DEV Community: Prashant Maurya

I Let Hermes Agent Run My Workflow for a Week — Here's What Actually Happened

Prashant Maurya — Mon, 01 Jun 2026 04:18:21 +0000

This is a submission for the Hermes Agent Challenge: Write About Hermes Agent

I'll be honest: I've seen a lot of "AI agent" tools that impress in demos and disappoint in daily use. The demo runs perfectly. Then you try it on your actual messy workflow and it falls apart.

So when I set up Hermes Agent, I didn't benchmark it. I just used it — for real tasks, over a week. This is what happened.
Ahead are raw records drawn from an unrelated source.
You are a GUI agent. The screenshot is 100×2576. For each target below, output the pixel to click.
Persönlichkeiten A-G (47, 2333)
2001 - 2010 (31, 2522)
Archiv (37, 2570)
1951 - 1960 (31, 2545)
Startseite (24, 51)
Day 0: Setup (Took 4 Minutes)

curl -fsSL https://raw.githubusercontent.com/NousResearch/hermes-agent/main/scripts/install.sh | bash
hermes setup --portal
hermes chat

That's it. No Docker config, no Python environment juggling, no API key hunting across five different services. The --portal flag sets up Nous Portal which bundles web search, image generation, TTS, and browser automation under one subscription — no separate keys needed.

One thing worth knowing: Hermes auto-detects your OS and installs prerequisites. On Ubuntu it grabbed uv, ripgrep, and fd automatically. You can also opt into docker backend if you want isolated execution:

# ~/.hermes/config.yaml
terminal:
  backend: docker
  docker_image: python:3.11-slim

I kept local for the first week. Docker later when I needed isolation for untrusted scripts.

Day 1: The First Real Test — A Research Task

I had to summarize three recent papers on multi-agent coordination and write a one-page briefing. Normally: 45 minutes of reading, note-taking, drafting.

I typed: "Research recent papers on multi-agent LLM coordination from 2025–2026, summarize the key approaches, and write a structured briefing I can share with my team. Save it as multi-agent-briefing.md."

It ran web searches, fetched abstracts, organized findings by theme, and wrote the briefing. Took about 6 minutes. The output needed minor edits — some citations were redundant — but the structure was solid and I saved 35 minutes.

More importantly: after finishing, Hermes created a skill.

✓ Created skill: research-briefing
  Procedure for structured literature research and briefing generation.
  Saved to ~/.hermes/skills/research-briefing.md

I didn't ask for this. It just did it because the task involved 7+ tool calls and a non-trivial workflow. That skill is now reusable — /research-briefing next time instead of re-explaining the whole thing.

Day 2: Connecting Telegram

I spend time away from my laptop. I wanted to be able to kick off tasks from my phone.

hermes gateway telegram

It walked me through the BotFather setup, gave me a QR code to scan, and asked which phone number to whitelist. Five minutes later I was sending tasks from Telegram and getting results in the same chat.

What this actually unlocks: I can start a long-running task from Telegram in the morning, have it run while I'm in class or commuting, and get the result waiting for me. The agent doesn't need me babysitting it.

The gateway supports 20+ platforms now — Telegram, Discord, Slack, WhatsApp, Signal, Matrix, Teams, Email, SMS, and more. I stuck with Telegram because it's what I already have on my phone.

Day 3: Subagents — Parallelizing Work

This was the feature that surprised me most. Hermes can spawn child agent instances and run them in parallel:

/delegate Run these three tasks in parallel:
1. Summarize the Q1 changelog for our project
2. Write unit tests for the auth module
3. Search for any known CVEs in our dependencies

It spawned three subagents with isolated contexts and tool access. All three ran concurrently. Results came back in one consolidated reply.

The default is 3 concurrent subagents. You can bump it up in config. Each subagent gets its own terminal session, so they don't step on each other's file state.

This is the kind of thing that sounds like a toy until you realize you just compressed three sequential tasks into one parallel run.

Day 4: The Curator Ran Overnight

I woke up to a notification:

Hermes Curator finished a review cycle.
- Consolidated 3 skills into 1 (research-briefing, research-summary, lit-review → research-workflow)
- Pruned 1 outdated skill (old deploy config — superseded by deploy-runbook)
- Updated 2 skills with corrections from recent task recoveries

The Autonomous Curator is a background agent that runs on a 7-day cycle (configurable). It grades your skill library, consolidates related skills, prunes dead ones, and rewrites skills that have been corrected during use.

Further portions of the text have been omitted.